Reputation: 193
I have more rows in the resultant left join than are in the left dataframe.
# Importing Pandas and changing it's call to pd
import numpy as np
import pandas as pd
SalesDF = pd.read_csv(r"C:\Users\USER\Documents\Reports\SalesForAnalysis.csv")
print("This is the Sales shape")
print(SalesDF.shape)
CustInfoDF = pd.read_csv(r"C:\Users\USER\Documents\Cust.csv")
# This reassigns the df so that the rows with a NaN in the Account Number it doesn't appear
CustInfoDF = CustInfoDF[CustInfoDF['Account Number'].notna()]
# Merges the two dataframes on SalesDF with "Cust Number" as the key
MergeDF = pd.merge(SalesDF, CustInfoDF, how="left", left_on="Cust Number", right_on="Account Number")
print("This is the Merge Shape ")
print(MergeDF.shape)
# Reduced the number of columns to the selected columns
CutDF = MergeDF[["Customer", "Invoice #", "E-mail Address", "Phone", "Clerk", "Total", "Date"]]
CutDF.drop_duplicates()
print("This is the Cut shape ")
print(CutDF.shape)
Here is the result after running the program
This is the Sales shape
(5347, 61)
This is the Merge Shape
(6428, 83)
This is the Cut shape
(6428, 7)
Process finished with exit code 0
The CutDF should only have a max of 5347 rows.
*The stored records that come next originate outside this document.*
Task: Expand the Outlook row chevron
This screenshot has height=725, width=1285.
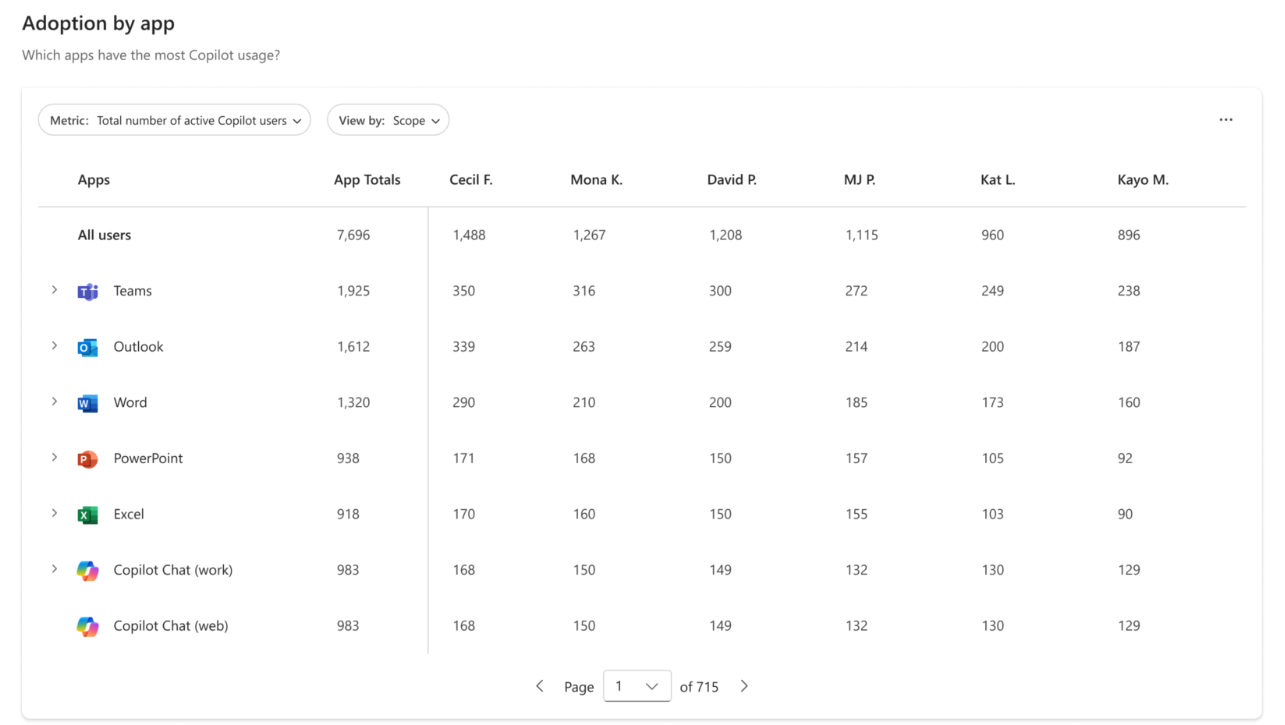Action: (55, 346)
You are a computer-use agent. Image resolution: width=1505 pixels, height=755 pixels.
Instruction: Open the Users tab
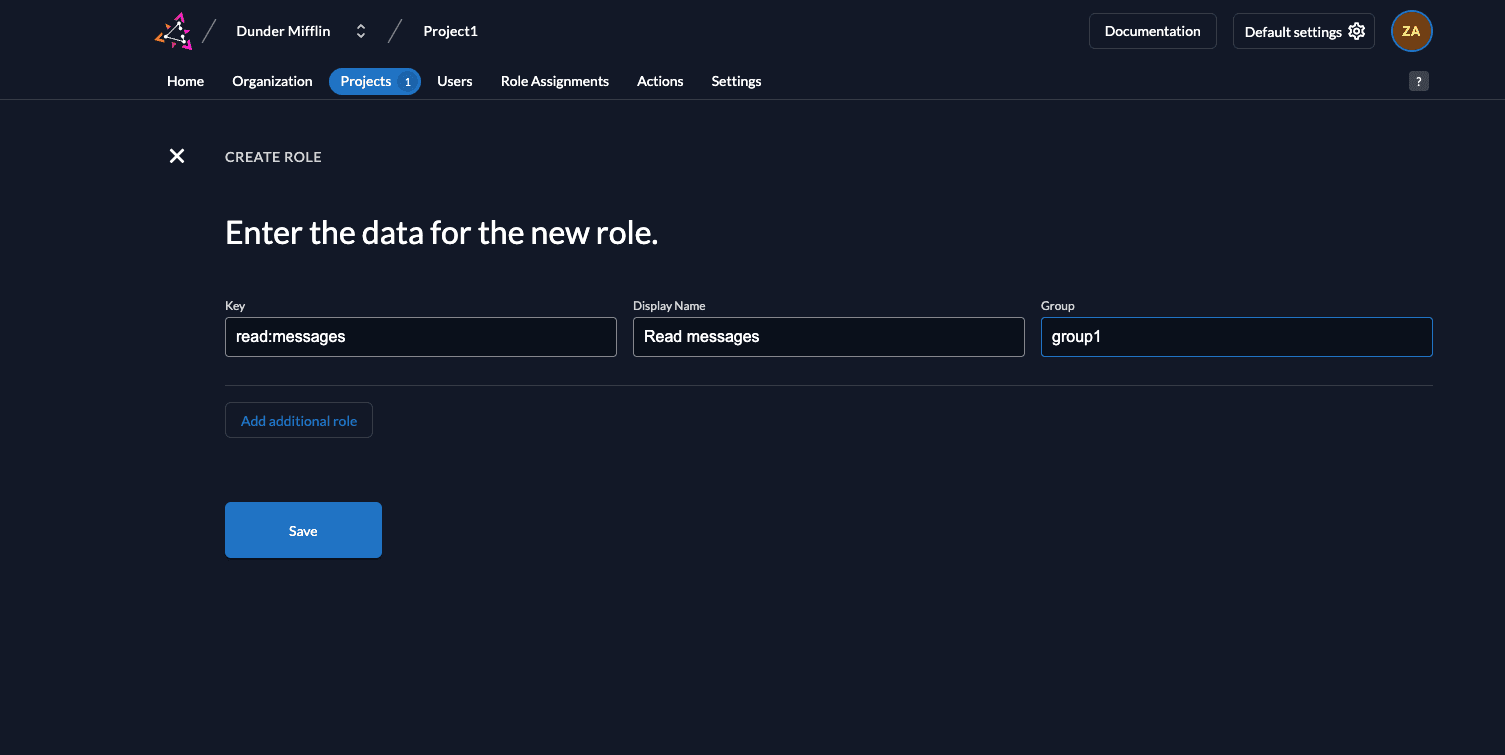pos(454,81)
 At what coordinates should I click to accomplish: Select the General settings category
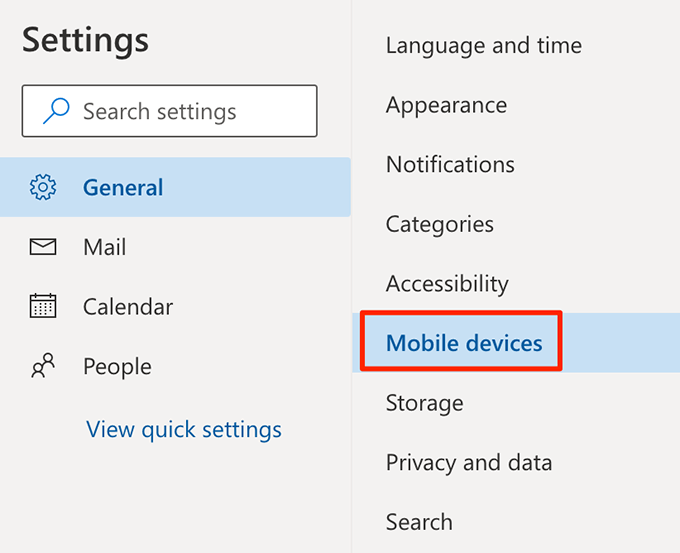pos(123,187)
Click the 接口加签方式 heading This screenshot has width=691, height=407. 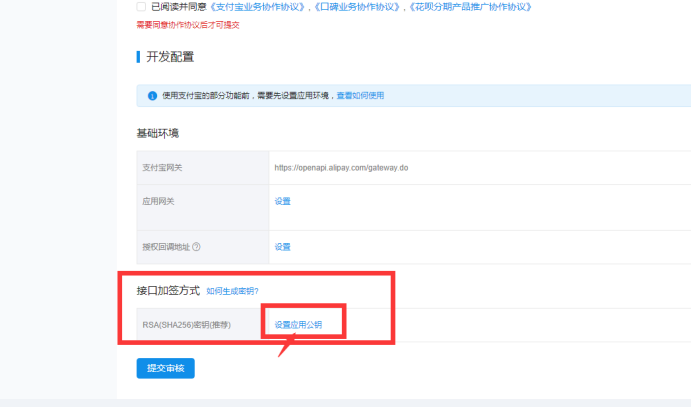[168, 291]
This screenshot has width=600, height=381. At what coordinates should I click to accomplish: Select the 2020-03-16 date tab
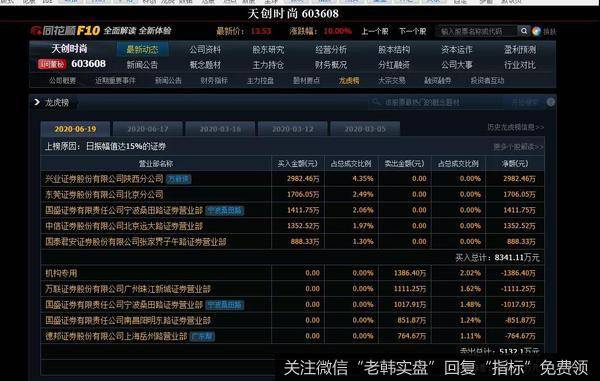pyautogui.click(x=220, y=129)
I have a drop_duplicates method in there but I still get the same results.
I saw this pandas left join - why more results? and inner join/merge in pandas dataframe give more rows than left dataframe but I didn't really see a solution to this in these though.
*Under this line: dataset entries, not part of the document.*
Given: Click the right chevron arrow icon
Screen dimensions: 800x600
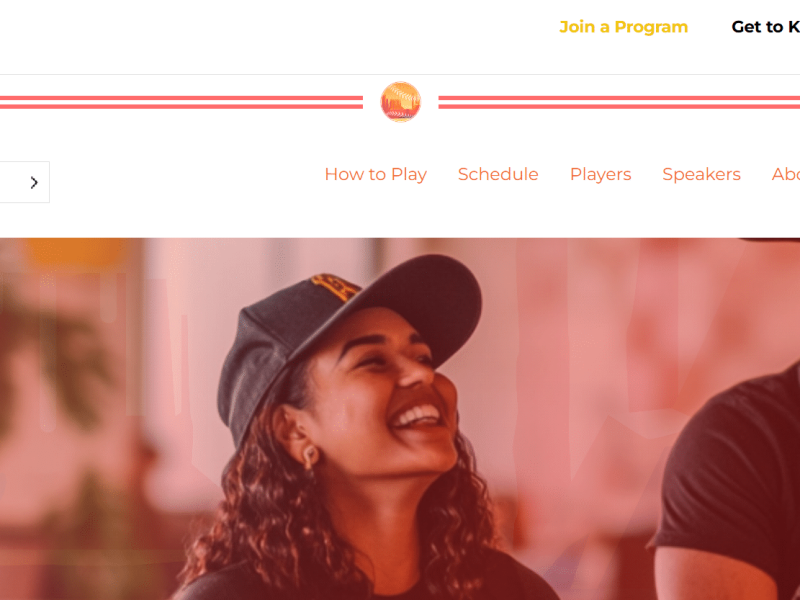Looking at the screenshot, I should [34, 182].
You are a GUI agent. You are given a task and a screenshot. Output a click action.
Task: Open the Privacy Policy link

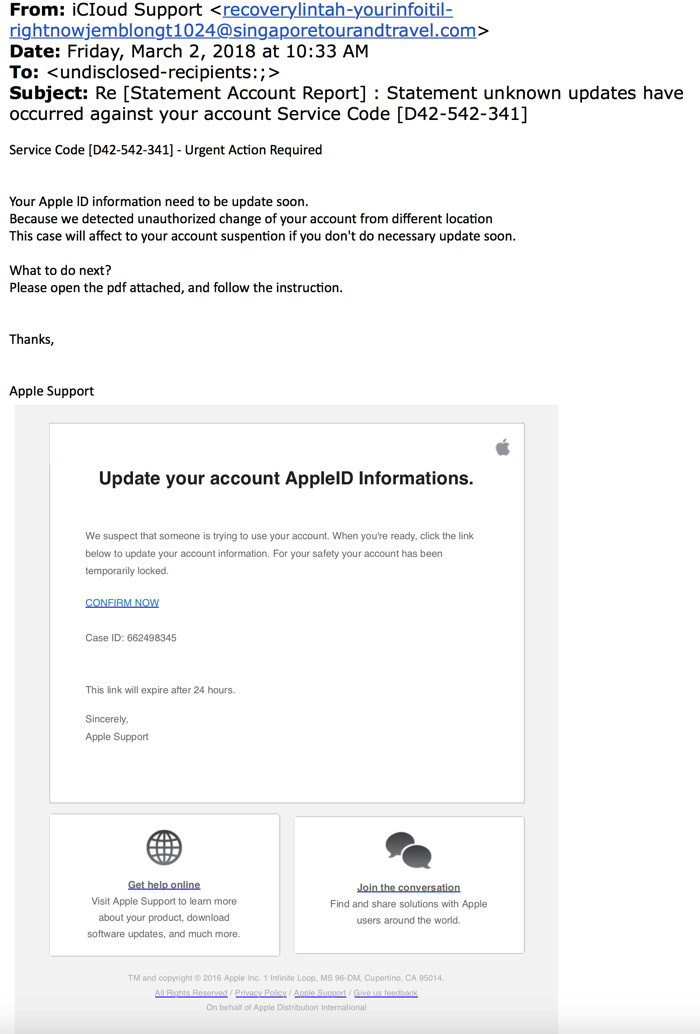point(262,991)
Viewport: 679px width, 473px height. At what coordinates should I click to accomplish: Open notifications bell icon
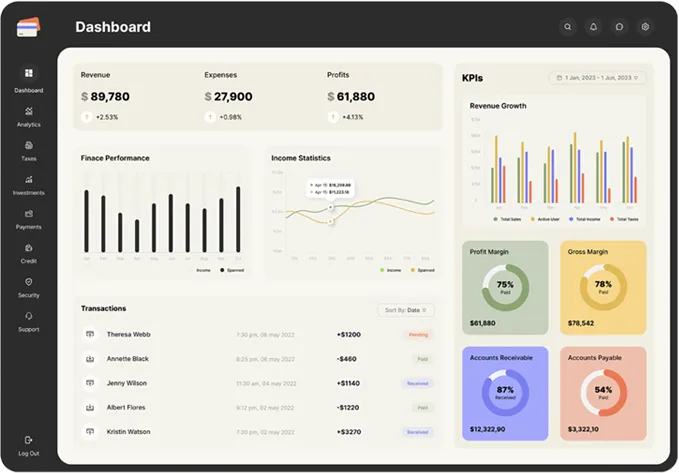coord(594,27)
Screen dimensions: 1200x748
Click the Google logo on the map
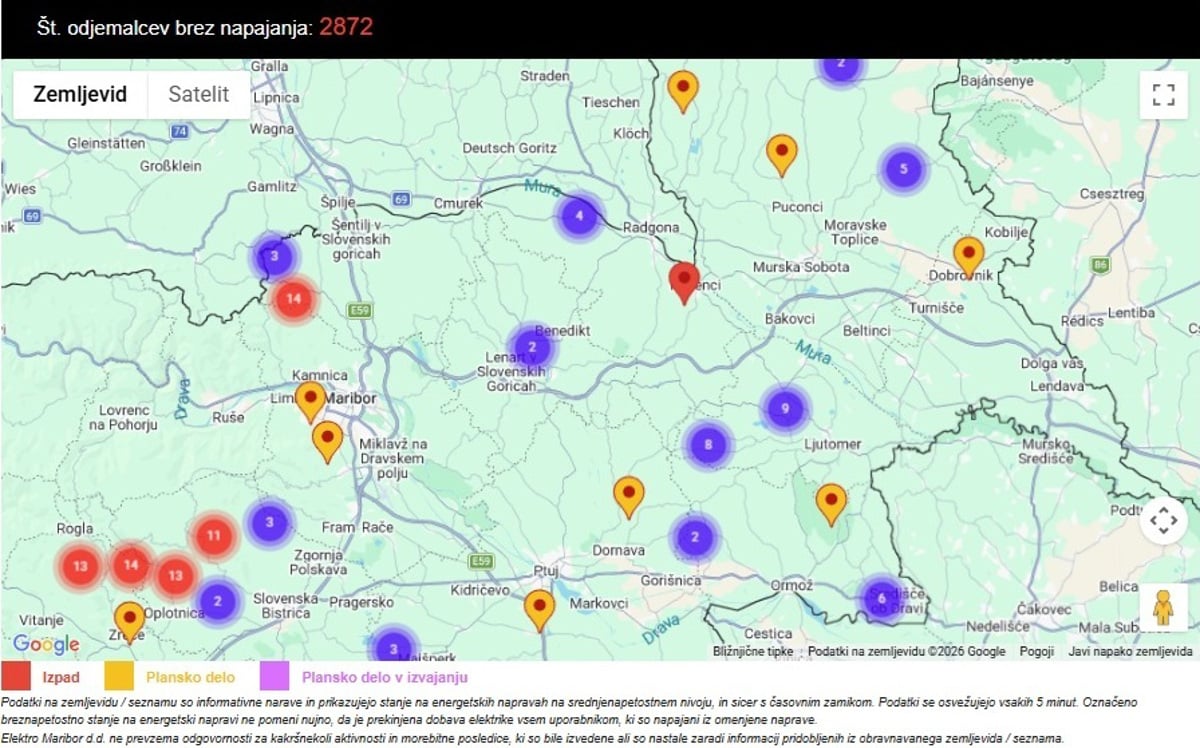point(46,644)
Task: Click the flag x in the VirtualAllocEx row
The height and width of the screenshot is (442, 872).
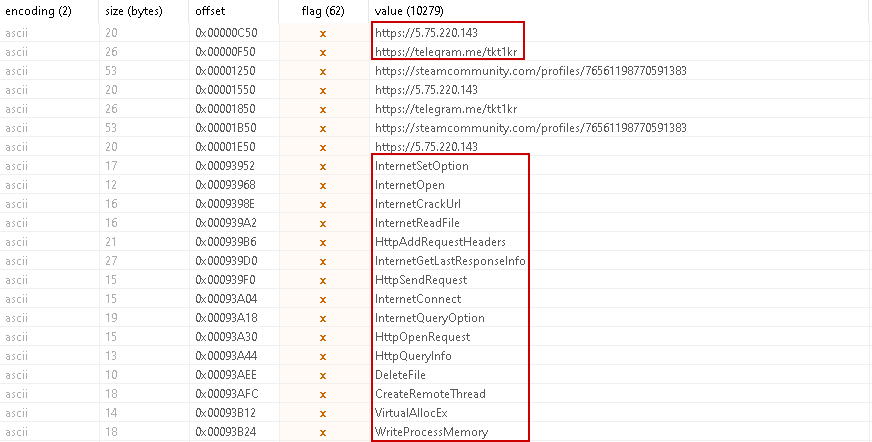Action: 323,413
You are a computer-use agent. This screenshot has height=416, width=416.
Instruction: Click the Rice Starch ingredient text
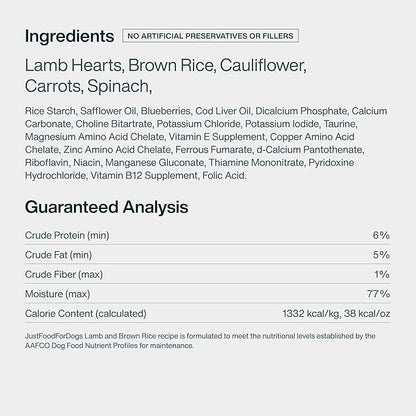(x=50, y=111)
Any help would be appreciated.
Upvotes: 4
Views: 3481
Reputation: 484
Before you execute:
MergeDF = pd.merge(SalesDF, CustInfoDF, how="left", left_on="Cust Number", right_on="Account Number")
Can you do:
CustInfoDF = CustInfoDF.drop_duplicates(subset=["Account Number"])
I have a suspicion that your CustInforDF
has multiple entries for each Account Number
.
If this doesn't work, can you please post the sample data frames? Feel free to add/replace with dummy values as long as the code is replicable.
Upvotes: 5